# [AIM OF THE EXERCISE]
Where a line below holds the string "agent", copy that line.

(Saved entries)
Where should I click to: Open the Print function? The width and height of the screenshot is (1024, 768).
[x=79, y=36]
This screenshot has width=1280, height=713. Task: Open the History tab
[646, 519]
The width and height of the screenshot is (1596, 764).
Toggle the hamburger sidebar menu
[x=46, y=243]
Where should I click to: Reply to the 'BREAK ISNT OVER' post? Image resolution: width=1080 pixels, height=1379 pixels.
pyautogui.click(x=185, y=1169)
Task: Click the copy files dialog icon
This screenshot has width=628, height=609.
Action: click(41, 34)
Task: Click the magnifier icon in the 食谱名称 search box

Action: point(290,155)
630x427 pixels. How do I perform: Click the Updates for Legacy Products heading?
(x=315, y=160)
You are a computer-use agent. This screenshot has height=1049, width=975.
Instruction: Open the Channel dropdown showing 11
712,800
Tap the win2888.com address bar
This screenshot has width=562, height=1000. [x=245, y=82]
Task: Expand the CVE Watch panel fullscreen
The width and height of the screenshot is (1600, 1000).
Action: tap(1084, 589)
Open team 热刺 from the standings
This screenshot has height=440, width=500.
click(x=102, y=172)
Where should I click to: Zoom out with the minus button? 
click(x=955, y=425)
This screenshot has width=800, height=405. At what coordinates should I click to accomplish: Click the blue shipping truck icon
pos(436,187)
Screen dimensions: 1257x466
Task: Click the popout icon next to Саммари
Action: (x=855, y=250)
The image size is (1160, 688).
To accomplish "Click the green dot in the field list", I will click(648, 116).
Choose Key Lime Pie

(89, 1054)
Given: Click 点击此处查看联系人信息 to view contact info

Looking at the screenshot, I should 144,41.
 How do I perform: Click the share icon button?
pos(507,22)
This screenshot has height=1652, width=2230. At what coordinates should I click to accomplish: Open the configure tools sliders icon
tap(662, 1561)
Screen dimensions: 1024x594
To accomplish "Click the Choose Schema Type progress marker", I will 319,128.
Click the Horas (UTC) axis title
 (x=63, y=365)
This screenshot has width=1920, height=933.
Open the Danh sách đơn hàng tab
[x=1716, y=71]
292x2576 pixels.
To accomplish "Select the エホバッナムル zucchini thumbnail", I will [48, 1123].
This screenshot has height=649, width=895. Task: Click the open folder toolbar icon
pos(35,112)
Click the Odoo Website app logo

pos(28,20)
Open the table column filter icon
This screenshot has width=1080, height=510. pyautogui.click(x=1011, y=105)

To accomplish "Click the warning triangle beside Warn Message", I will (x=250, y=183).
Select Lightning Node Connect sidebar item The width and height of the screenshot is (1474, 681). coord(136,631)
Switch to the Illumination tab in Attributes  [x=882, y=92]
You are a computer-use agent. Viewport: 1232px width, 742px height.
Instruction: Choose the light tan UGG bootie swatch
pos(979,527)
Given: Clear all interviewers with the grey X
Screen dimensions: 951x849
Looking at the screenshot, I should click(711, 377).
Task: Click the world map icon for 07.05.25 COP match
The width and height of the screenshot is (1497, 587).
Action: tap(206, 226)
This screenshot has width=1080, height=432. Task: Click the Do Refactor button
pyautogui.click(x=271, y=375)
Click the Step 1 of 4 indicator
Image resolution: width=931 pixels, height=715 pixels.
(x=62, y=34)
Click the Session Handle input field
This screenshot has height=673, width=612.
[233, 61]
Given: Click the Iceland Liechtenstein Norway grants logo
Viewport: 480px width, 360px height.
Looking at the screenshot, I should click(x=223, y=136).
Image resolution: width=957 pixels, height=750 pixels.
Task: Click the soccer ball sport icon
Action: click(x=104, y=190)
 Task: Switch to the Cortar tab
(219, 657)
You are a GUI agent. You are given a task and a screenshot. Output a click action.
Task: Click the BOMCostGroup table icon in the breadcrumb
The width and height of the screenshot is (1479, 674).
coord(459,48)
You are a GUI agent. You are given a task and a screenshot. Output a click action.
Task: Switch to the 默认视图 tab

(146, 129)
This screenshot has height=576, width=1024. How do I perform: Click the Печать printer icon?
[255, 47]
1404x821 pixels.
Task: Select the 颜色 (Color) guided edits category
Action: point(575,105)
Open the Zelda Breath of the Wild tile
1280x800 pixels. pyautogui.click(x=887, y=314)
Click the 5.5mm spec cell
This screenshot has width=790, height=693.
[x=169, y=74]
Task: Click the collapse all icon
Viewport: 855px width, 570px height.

# [SOLUTION FOR THIS TASK]
You are a computer-use agent. This screenshot has height=1049, width=975.
You are a computer-use agent. Viewport: 1232px width, 742px height.
You are a GUI agent. You are given a task and a screenshot. Output a click action.
You are a GUI agent. You are given a task and a screenshot. Output a click action.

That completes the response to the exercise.